Arnaud Millemann, secrétaire général à la préfecture de Haute-Corse, tire un bilan en demi-teinte. Après le pic touristique du 15 août, la pression s’est à peine relâchée. Dans les centres urbains, dont Bastia, la consommation reste de 8 à 10 % au-dessus de la normale. L’irrigation agricole, elle, continue de peser lourd. « On a toujours le même constat finalement que la semaine dernière, c’est-à -dire une consommation qui reste très élevée », constate-t-il.
Les restrictions mises en place fin juillet ont permis d’économiser 300 000 m³ la semaine passée. Un effort réel, qui représente les trois quarts de l’objectif fixé par les autorités. Mais cela ne suffit pas à enrayer la baisse des réserves. Les barrages de Sampolo et Calacuccia ont perdu respectivement 15 % et 6 % de leur volume en quelques semaines.
Désormais, tout repose sur la météo. Des pluies sont annoncées ce soir. Si elles restent insuffisantes, de nouvelles mesures pourraient être prises dans les jours qui viennent. Selon l’Office Hydraulique[1], avec le niveau de consommation actuel et sans précipitations significatives, les ouvrages permettent de tenir jusqu’à fin septembre, au mieux.
La Haute-Corse reste donc en alerte sécheresse, sans durcissement. Contrairement à la Corse-du-Sud, déjà passée en alerte renforcée dès le début juillet, le département tient encore. Mais la marge est mince. Quatorze jours de canicule ont suffi pour faire fondre les réserves accumulées pendant l’hiver.
Des gestes de sobriété encore insuffisants
Depuis le 29 juillet, un arrêté préfectoral encadre les usages. Interdiction de remplir les piscines privées, de laver les voitures chez soi, d’arroser les pelouses et les jardins entre 11 heures et 18 heures. Les golfs ne peuvent plus arroser entre 8 heures et 20 heures et doivent réduire leurs volumes de 15 à 30 %. Les douches de plage, les fontaines en circuit ouvert, le lavage des espaces publics : tout est suspendu, sauf impératif sanitaire[3].

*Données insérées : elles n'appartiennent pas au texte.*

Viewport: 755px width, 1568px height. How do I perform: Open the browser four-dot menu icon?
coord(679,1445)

Mais les habitants et les touristes peinent encore à appliquer pleinement ces consignes. Dans le Grand Bastia, la consommation dépasse de 10 à 15 % celle d’une année normale. Le déficit de pluie sur l’été atteint 80 % par rapport à une année moyenne. Les nappes phréatiques sont sous surveillance renforcée, les cours d’eau affichent des débits très faibles.

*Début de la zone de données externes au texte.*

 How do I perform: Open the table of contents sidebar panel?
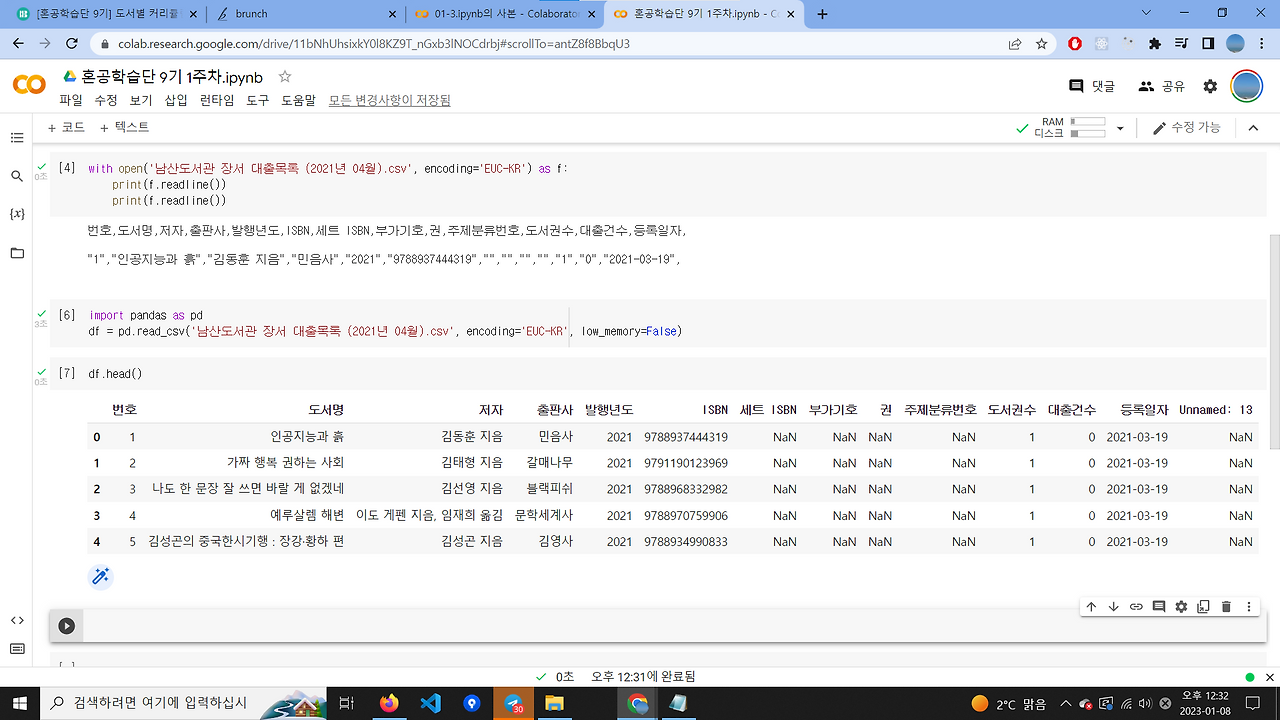(x=16, y=138)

Les autorités attendent désormais la recharge automnale, prévue normalement à la mi-octobre. D’ici là , chaque mètre cube compte. La préfecture appelle les habitants à poursuivre leurs efforts. La Haute-Corse n’est pas encore en crise, mais elle marche sur un fil. Et l’été, lui, n’a pas encore dit son dernier mot.